- **ACTION ITEM**
Taking the line that contains "Task: Click the Replace all button" as the first and the final line of the records as the last, write out every line between them exactly, ends included, and nothing else.
[INFORMATION SUPPLIED — start]
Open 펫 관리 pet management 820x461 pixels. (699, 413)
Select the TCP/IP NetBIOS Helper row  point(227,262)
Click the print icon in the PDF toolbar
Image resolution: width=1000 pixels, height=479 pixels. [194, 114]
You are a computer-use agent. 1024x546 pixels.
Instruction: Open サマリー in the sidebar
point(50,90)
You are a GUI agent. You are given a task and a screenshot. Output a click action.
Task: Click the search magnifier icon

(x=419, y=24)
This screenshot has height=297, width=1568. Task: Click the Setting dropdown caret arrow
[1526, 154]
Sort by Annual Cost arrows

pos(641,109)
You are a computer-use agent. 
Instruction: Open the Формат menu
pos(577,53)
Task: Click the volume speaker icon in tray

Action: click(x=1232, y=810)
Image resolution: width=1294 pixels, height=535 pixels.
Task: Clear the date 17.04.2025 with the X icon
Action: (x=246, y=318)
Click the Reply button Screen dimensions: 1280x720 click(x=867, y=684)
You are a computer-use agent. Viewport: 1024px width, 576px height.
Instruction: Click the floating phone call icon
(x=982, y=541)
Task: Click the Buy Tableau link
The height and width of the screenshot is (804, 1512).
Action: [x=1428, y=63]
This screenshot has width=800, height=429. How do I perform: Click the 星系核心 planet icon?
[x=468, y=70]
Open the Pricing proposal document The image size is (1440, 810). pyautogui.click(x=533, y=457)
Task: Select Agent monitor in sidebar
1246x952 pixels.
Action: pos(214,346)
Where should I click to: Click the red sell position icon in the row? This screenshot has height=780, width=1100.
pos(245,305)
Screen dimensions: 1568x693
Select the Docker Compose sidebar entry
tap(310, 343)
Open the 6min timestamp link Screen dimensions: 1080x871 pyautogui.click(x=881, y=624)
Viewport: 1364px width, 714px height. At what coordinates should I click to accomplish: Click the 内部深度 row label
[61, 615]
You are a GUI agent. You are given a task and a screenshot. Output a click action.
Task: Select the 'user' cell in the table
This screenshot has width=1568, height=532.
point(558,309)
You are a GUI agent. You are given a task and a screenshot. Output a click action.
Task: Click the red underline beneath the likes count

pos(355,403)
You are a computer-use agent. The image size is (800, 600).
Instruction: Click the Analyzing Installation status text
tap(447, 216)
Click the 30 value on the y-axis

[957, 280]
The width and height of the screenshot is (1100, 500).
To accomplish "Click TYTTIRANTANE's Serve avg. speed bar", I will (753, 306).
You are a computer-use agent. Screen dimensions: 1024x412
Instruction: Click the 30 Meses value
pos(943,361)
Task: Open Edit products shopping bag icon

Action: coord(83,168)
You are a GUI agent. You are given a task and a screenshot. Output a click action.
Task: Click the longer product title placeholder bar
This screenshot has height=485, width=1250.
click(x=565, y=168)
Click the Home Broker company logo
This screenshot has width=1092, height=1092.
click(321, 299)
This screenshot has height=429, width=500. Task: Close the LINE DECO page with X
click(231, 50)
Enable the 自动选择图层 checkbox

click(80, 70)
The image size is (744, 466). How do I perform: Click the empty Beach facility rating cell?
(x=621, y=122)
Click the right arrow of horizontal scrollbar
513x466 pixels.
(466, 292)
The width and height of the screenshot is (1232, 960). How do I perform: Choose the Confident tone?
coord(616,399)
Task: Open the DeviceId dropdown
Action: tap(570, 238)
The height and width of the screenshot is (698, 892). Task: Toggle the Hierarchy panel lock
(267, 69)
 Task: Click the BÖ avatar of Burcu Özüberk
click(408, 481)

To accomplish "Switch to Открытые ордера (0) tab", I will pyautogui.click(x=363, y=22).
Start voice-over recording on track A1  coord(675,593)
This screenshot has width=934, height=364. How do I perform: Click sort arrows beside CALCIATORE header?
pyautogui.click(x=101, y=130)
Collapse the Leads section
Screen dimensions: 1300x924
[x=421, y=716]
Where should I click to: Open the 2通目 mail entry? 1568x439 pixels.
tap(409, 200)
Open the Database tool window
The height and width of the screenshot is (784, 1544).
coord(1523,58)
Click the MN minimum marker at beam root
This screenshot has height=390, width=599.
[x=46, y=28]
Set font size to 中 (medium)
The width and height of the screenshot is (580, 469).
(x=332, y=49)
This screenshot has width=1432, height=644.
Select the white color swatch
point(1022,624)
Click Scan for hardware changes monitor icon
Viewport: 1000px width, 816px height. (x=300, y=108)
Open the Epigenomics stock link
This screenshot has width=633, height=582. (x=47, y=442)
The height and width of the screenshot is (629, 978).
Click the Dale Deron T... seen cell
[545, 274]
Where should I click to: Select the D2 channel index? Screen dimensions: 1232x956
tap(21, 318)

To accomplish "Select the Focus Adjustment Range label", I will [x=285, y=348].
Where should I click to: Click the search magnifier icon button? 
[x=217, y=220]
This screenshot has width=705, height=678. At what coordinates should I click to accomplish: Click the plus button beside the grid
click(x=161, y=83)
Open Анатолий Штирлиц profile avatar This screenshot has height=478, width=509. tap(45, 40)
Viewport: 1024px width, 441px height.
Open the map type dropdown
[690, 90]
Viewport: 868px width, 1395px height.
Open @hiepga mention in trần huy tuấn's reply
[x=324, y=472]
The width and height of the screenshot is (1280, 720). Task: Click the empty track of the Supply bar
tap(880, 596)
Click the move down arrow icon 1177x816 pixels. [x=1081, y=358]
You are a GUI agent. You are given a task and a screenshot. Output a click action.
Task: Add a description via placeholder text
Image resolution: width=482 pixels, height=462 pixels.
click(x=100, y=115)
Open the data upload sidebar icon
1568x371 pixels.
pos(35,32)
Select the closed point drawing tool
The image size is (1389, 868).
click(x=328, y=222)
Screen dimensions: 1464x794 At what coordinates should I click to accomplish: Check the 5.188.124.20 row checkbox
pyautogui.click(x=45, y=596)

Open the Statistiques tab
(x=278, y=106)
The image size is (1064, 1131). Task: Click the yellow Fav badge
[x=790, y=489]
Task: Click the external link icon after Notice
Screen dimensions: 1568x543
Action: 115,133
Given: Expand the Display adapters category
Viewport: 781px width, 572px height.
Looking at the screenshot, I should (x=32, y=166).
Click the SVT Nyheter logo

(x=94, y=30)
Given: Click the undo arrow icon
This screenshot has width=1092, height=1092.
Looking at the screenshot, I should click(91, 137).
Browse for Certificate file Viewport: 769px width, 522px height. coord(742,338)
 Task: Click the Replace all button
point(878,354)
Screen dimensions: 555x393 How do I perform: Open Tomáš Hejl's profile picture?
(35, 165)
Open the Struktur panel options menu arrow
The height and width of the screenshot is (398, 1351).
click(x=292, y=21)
[INFORMATION SUPPLIED — finish]
- **RESULT BELOW**
 Task: Click the Replace all button
point(878,354)
Screen dimensions: 555x393 How do I perform: Open Tomáš Hejl's profile picture?
(35, 165)
Open the Struktur panel options menu arrow
The height and width of the screenshot is (398, 1351).
click(x=292, y=21)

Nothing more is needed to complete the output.